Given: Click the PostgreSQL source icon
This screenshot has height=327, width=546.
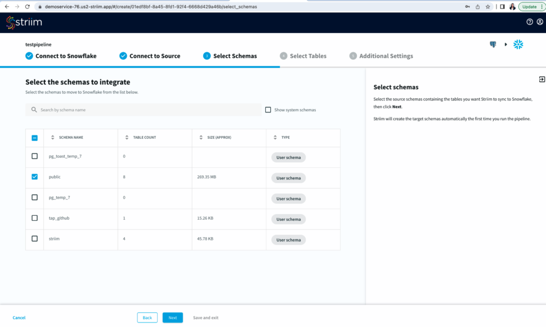Looking at the screenshot, I should click(x=493, y=44).
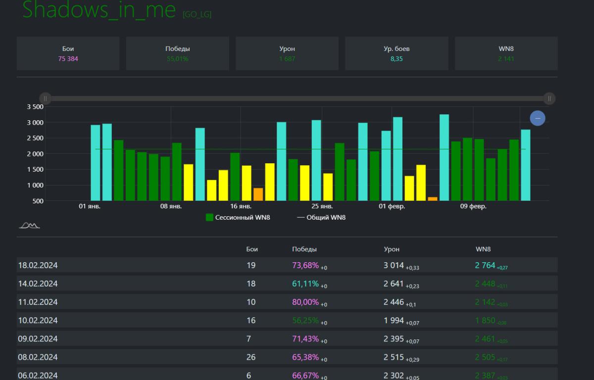This screenshot has width=594, height=380.
Task: Open the 18.02.2024 session row
Action: click(x=38, y=265)
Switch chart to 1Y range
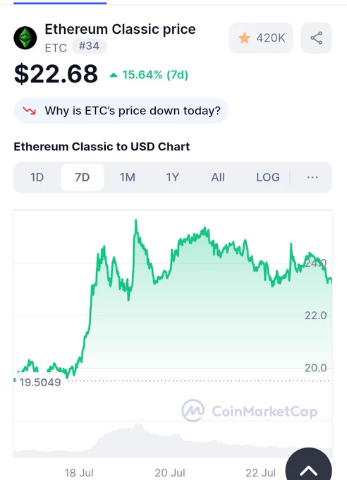The width and height of the screenshot is (347, 480). click(x=172, y=177)
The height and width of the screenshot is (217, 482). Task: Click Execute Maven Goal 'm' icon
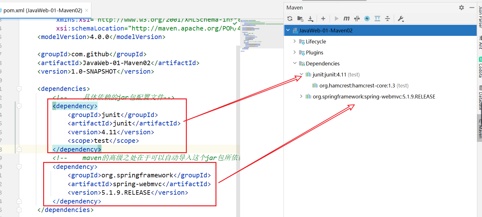(x=347, y=19)
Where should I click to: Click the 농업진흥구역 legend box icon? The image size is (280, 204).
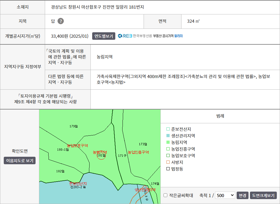168,149
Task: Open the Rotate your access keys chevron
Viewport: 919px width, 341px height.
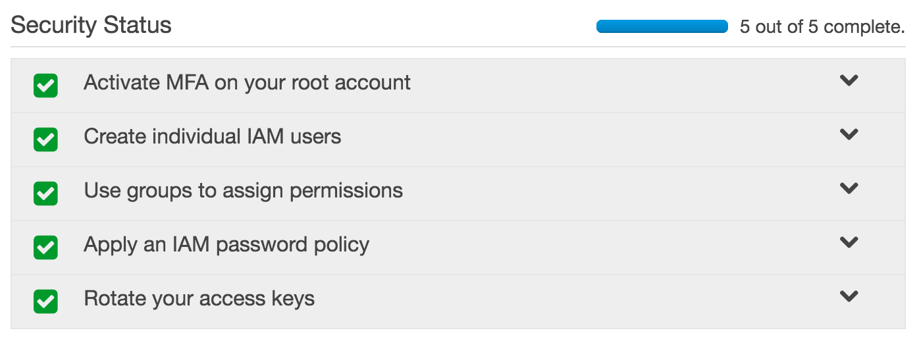Action: pos(849,296)
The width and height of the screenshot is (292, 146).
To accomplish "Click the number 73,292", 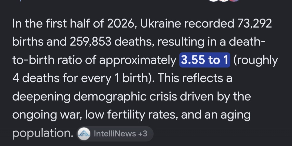I will pos(254,24).
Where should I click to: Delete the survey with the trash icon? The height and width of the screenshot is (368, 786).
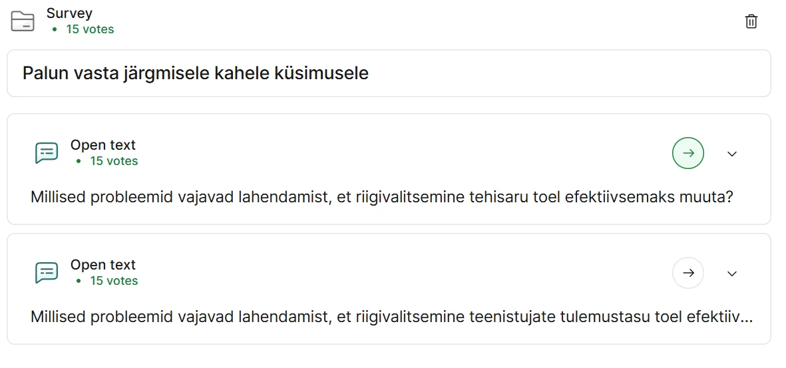coord(751,21)
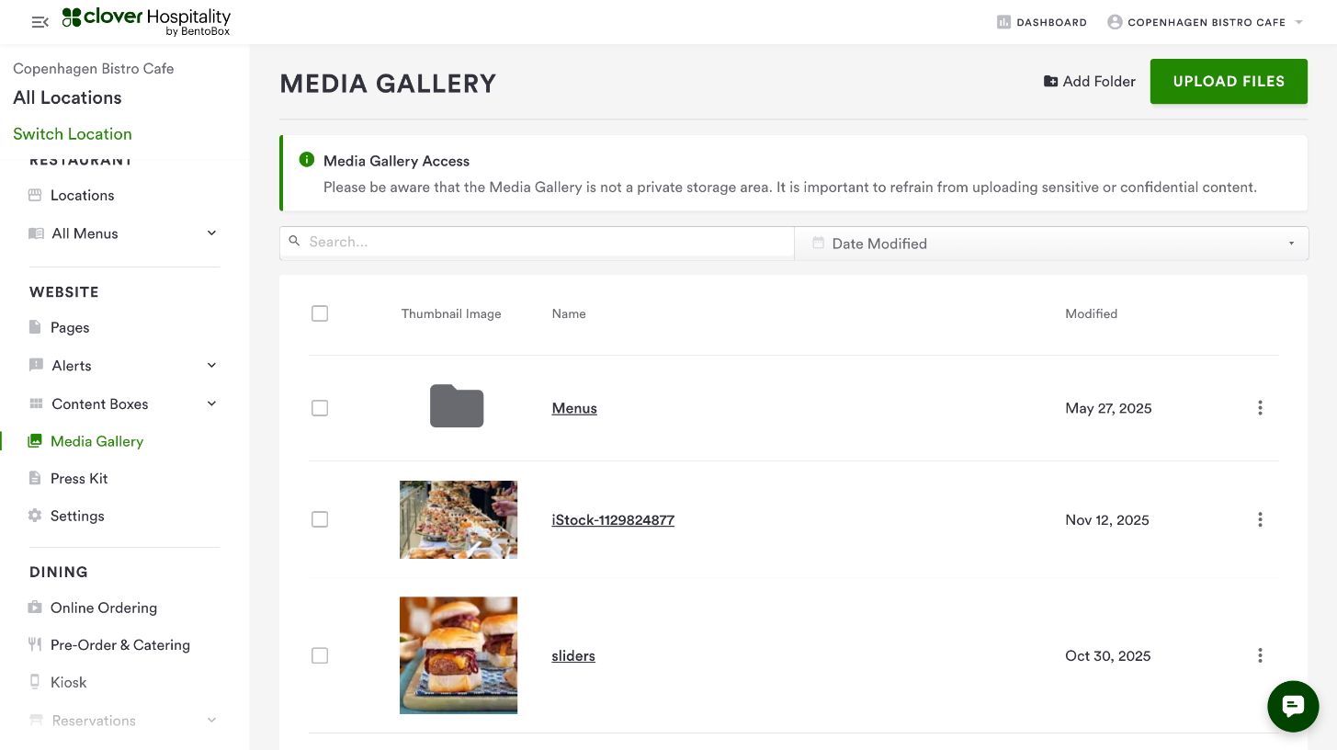Open the three-dot options menu for Menus folder
The image size is (1337, 750).
click(1260, 408)
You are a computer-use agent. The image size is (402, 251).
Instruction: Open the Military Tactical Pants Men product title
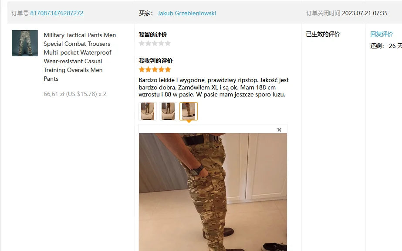tap(80, 57)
----------
▶ EXERCISE DIRECTIONS
Nothing but the lines from the one with "This screenshot has height=327, width=546." up to and including the one with "Task: Open the Rotate" should be printed, exactly as they read above. Please keep the pictures out.

▶ WRITTEN ANSWER
This screenshot has height=327, width=546.
Looking at the screenshot, I should click(x=493, y=44).
This screenshot has width=594, height=380.
Task: Open the 18.02.2024 session row
Action: click(x=38, y=265)
Switch chart to 1Y range
The width and height of the screenshot is (347, 480). click(x=172, y=177)
The height and width of the screenshot is (217, 482). Task: Click Execute Maven Goal 'm' icon
(x=347, y=19)
Where should I click to: Click the 농업진흥구역 legend box icon? The image size is (280, 204).
168,149
Task: Open the Rotate your access keys chevron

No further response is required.